Input for this task:
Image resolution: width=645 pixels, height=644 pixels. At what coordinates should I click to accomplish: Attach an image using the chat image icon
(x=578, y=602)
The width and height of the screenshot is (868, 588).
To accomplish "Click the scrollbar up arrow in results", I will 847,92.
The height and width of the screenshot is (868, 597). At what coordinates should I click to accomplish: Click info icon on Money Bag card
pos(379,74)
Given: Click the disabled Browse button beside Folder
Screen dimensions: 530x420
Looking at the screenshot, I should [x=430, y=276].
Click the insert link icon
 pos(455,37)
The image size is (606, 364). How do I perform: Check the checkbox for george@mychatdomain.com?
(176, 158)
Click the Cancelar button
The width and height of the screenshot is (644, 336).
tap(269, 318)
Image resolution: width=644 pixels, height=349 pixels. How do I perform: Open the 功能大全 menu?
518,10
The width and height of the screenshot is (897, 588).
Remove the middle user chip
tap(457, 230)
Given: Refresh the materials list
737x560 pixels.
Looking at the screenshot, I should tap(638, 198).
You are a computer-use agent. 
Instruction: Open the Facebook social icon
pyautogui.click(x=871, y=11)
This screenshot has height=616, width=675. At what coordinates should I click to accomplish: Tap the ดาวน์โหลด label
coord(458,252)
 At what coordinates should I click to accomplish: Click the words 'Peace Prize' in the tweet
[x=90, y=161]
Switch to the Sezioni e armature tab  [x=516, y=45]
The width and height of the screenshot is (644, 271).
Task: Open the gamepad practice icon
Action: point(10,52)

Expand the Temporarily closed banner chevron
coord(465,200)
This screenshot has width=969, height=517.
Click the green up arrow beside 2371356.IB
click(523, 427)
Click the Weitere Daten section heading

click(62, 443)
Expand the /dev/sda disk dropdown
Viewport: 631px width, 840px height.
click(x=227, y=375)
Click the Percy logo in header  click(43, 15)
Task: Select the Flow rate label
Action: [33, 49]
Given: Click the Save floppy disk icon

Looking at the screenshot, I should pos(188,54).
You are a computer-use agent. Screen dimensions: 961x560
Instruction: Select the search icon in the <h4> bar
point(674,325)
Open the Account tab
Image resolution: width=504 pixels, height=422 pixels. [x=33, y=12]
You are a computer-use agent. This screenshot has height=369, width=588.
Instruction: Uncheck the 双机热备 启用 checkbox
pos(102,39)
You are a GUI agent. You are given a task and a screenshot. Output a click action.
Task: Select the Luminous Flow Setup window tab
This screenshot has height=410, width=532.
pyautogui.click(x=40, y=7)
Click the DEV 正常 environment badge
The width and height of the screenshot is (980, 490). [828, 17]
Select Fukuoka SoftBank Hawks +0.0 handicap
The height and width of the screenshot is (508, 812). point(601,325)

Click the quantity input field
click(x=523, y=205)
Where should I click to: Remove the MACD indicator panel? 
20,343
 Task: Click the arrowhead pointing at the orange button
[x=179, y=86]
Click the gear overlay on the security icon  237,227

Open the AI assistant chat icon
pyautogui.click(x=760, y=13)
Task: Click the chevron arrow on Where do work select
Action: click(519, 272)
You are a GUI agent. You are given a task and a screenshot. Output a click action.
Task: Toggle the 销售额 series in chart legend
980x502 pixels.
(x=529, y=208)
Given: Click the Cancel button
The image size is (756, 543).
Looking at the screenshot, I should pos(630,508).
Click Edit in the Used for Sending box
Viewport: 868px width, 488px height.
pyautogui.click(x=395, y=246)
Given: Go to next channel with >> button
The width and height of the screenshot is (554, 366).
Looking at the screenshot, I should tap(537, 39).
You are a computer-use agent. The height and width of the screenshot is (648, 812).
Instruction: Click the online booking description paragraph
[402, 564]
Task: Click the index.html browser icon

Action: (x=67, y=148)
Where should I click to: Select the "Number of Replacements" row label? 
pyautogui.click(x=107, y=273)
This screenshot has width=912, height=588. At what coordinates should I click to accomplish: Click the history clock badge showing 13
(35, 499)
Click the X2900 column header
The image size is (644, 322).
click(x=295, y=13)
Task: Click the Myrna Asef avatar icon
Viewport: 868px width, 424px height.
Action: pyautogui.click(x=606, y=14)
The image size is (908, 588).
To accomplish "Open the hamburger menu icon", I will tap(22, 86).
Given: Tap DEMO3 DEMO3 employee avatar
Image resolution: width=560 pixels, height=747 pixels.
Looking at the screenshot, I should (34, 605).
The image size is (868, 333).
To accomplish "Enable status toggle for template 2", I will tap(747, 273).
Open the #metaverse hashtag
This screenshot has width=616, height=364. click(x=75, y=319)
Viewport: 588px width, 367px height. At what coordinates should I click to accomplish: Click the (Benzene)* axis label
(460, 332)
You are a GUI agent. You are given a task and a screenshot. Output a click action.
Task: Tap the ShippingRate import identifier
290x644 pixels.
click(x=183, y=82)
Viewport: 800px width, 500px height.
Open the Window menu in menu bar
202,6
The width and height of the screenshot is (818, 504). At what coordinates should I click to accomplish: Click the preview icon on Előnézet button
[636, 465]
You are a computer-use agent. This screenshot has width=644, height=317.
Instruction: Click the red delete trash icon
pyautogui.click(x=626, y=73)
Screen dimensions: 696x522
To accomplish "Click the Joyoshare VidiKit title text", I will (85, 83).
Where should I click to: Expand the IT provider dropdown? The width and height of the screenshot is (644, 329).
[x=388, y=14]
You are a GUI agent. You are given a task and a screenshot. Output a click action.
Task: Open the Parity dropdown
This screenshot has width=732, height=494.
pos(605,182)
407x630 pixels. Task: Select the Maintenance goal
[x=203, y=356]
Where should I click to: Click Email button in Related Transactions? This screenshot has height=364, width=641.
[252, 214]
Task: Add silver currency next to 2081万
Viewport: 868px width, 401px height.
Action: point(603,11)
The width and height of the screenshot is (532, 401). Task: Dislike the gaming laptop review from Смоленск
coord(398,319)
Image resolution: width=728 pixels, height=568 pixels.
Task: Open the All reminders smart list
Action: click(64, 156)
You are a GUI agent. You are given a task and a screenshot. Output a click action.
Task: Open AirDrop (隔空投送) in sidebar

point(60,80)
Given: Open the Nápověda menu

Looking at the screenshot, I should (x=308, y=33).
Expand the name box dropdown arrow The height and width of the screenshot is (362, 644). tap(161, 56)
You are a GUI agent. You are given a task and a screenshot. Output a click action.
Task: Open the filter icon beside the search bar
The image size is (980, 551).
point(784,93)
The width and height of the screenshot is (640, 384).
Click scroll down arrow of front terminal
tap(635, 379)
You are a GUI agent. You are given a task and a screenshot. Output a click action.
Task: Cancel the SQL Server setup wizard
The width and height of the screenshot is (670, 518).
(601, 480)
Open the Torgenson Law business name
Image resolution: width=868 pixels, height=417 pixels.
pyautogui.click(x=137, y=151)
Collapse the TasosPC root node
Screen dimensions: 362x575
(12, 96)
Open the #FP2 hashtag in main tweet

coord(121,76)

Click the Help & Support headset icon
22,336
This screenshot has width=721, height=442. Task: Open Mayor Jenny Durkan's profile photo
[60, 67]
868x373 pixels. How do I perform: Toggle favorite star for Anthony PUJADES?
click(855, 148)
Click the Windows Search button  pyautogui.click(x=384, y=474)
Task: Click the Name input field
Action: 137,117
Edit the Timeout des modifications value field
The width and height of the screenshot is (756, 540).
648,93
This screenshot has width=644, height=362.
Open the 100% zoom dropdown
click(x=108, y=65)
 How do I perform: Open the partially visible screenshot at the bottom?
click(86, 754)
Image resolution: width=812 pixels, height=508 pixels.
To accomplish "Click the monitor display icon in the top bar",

Action item: Word for word, reproduce all of the material shown above.

Exercise output:
Image resolution: width=645 pixels, height=644 pixels. At what coordinates should I click to accomplish: Attach an image using the chat image icon
(x=578, y=602)
The width and height of the screenshot is (868, 588).
To accomplish "Click the scrollbar up arrow in results", I will 847,92.
The height and width of the screenshot is (868, 597). At what coordinates should I click to accomplish: Click info icon on Money Bag card
pos(379,74)
Given: Click the disabled Browse button beside Folder
Screen dimensions: 530x420
Looking at the screenshot, I should [x=430, y=276].
Click the insert link icon
 pos(455,37)
The image size is (606, 364). How do I perform: Check the checkbox for george@mychatdomain.com?
(176, 158)
Click the Cancelar button
The width and height of the screenshot is (644, 336).
tap(269, 318)
Image resolution: width=644 pixels, height=349 pixels. How do I perform: Open the 功能大全 menu?
518,10
The width and height of the screenshot is (897, 588).
Remove the middle user chip
tap(457, 230)
Given: Refresh the materials list
737x560 pixels.
Looking at the screenshot, I should tap(638, 198).
You are a computer-use agent. 
Instruction: Open the Facebook social icon
pyautogui.click(x=871, y=11)
This screenshot has height=616, width=675. At what coordinates should I click to accomplish: Tap the ดาวน์โหลด label
coord(458,252)
 At what coordinates should I click to accomplish: Click the words 'Peace Prize' in the tweet
[x=90, y=161]
Switch to the Sezioni e armature tab  [x=516, y=45]
The width and height of the screenshot is (644, 271).
Task: Open the gamepad practice icon
Action: point(10,52)

Expand the Temporarily closed banner chevron
coord(465,200)
This screenshot has width=969, height=517.
Click the green up arrow beside 2371356.IB
click(523, 427)
Click the Weitere Daten section heading

click(62, 443)
Expand the /dev/sda disk dropdown
Viewport: 631px width, 840px height.
click(x=227, y=375)
Click the Percy logo in header  click(43, 15)
Task: Select the Flow rate label
Action: [33, 49]
Given: Click the Save floppy disk icon

Looking at the screenshot, I should pos(188,54).
You are a computer-use agent. Screen dimensions: 961x560
Instruction: Select the search icon in the <h4> bar
point(674,325)
Open the Account tab
Image resolution: width=504 pixels, height=422 pixels. [x=33, y=12]
You are a computer-use agent. This screenshot has height=369, width=588.
Instruction: Uncheck the 双机热备 启用 checkbox
pos(102,39)
You are a GUI agent. You are given a task and a screenshot. Output a click action.
Task: Select the Luminous Flow Setup window tab
This screenshot has height=410, width=532.
pyautogui.click(x=40, y=7)
Click the DEV 正常 environment badge
The width and height of the screenshot is (980, 490). [828, 17]
Select Fukuoka SoftBank Hawks +0.0 handicap
The height and width of the screenshot is (508, 812). point(601,325)

Click the quantity input field
click(x=523, y=205)
Where should I click to: Remove the MACD indicator panel? 
20,343
 Task: Click the arrowhead pointing at the orange button
[x=179, y=86]
Click the gear overlay on the security icon  237,227

Open the AI assistant chat icon
pyautogui.click(x=760, y=13)
Task: Click the chevron arrow on Where do work select
Action: click(519, 272)
You are a GUI agent. You are given a task and a screenshot. Output a click action.
Task: Toggle the 销售额 series in chart legend
980x502 pixels.
(x=529, y=208)
Given: Click the Cancel button
The image size is (756, 543).
Looking at the screenshot, I should pos(630,508).
Click Edit in the Used for Sending box
Viewport: 868px width, 488px height.
pyautogui.click(x=395, y=246)
Given: Go to next channel with >> button
The width and height of the screenshot is (554, 366).
Looking at the screenshot, I should tap(537, 39).
You are a computer-use agent. The height and width of the screenshot is (648, 812).
Instruction: Click the online booking description paragraph
[402, 564]
Task: Click the index.html browser icon

Action: (x=67, y=148)
Where should I click to: Select the "Number of Replacements" row label? 
pyautogui.click(x=107, y=273)
This screenshot has width=912, height=588. At what coordinates should I click to accomplish: Click the history clock badge showing 13
(35, 499)
Click the X2900 column header
The image size is (644, 322).
click(x=295, y=13)
Task: Click the Myrna Asef avatar icon
Viewport: 868px width, 424px height.
Action: pyautogui.click(x=606, y=14)
The image size is (908, 588).
To accomplish "Open the hamburger menu icon", I will tap(22, 86).
Given: Tap DEMO3 DEMO3 employee avatar
Image resolution: width=560 pixels, height=747 pixels.
Looking at the screenshot, I should (34, 605).
The image size is (868, 333).
To accomplish "Enable status toggle for template 2", I will tap(747, 273).
Open the #metaverse hashtag
This screenshot has width=616, height=364. click(x=75, y=319)
Viewport: 588px width, 367px height. At what coordinates should I click to accomplish: Click the (Benzene)* axis label
(460, 332)
You are a GUI agent. You are given a task and a screenshot. Output a click action.
Task: Tap the ShippingRate import identifier
290x644 pixels.
click(x=183, y=82)
Viewport: 800px width, 500px height.
Open the Window menu in menu bar
202,6
The width and height of the screenshot is (818, 504). At what coordinates should I click to accomplish: Click the preview icon on Előnézet button
[636, 465]
You are a computer-use agent. This screenshot has width=644, height=317.
Instruction: Click the red delete trash icon
pyautogui.click(x=626, y=73)
Screen dimensions: 696x522
To accomplish "Click the Joyoshare VidiKit title text", I will (85, 83).
Where should I click to: Expand the IT provider dropdown? The width and height of the screenshot is (644, 329).
[x=388, y=14]
You are a GUI agent. You are given a task and a screenshot. Output a click action.
Task: Open the Parity dropdown
This screenshot has width=732, height=494.
pos(605,182)
407x630 pixels. Task: Select the Maintenance goal
[x=203, y=356]
Where should I click to: Click Email button in Related Transactions? This screenshot has height=364, width=641.
[252, 214]
Task: Add silver currency next to 2081万
Viewport: 868px width, 401px height.
Action: point(603,11)
The width and height of the screenshot is (532, 401). Task: Dislike the gaming laptop review from Смоленск
coord(398,319)
Image resolution: width=728 pixels, height=568 pixels.
Task: Open the All reminders smart list
Action: click(64, 156)
You are a GUI agent. You are given a task and a screenshot. Output a click action.
Task: Open AirDrop (隔空投送) in sidebar

point(60,80)
Given: Open the Nápověda menu

Looking at the screenshot, I should (x=308, y=33).
Expand the name box dropdown arrow The height and width of the screenshot is (362, 644). tap(161, 56)
You are a GUI agent. You are given a task and a screenshot. Output a click action.
Task: Open the filter icon beside the search bar
The image size is (980, 551).
point(784,93)
The width and height of the screenshot is (640, 384).
Click scroll down arrow of front terminal
tap(635, 379)
You are a GUI agent. You are given a task and a screenshot. Output a click action.
Task: Cancel the SQL Server setup wizard
The width and height of the screenshot is (670, 518).
(601, 480)
Open the Torgenson Law business name
Image resolution: width=868 pixels, height=417 pixels.
pyautogui.click(x=137, y=151)
Collapse the TasosPC root node
Screen dimensions: 362x575
(12, 96)
Open the #FP2 hashtag in main tweet

coord(121,76)

Click the Help & Support headset icon
22,336
This screenshot has width=721, height=442. Task: Open Mayor Jenny Durkan's profile photo
[60, 67]
868x373 pixels. How do I perform: Toggle favorite star for Anthony PUJADES?
click(855, 148)
Click the Windows Search button  pyautogui.click(x=384, y=474)
Task: Click the Name input field
Action: 137,117
Edit the Timeout des modifications value field
The width and height of the screenshot is (756, 540).
648,93
This screenshot has width=644, height=362.
Open the 100% zoom dropdown
click(x=108, y=65)
 How do I perform: Open the partially visible screenshot at the bottom?
click(86, 754)
Image resolution: width=812 pixels, height=508 pixels.
To accomplish "Click the monitor display icon in the top bar",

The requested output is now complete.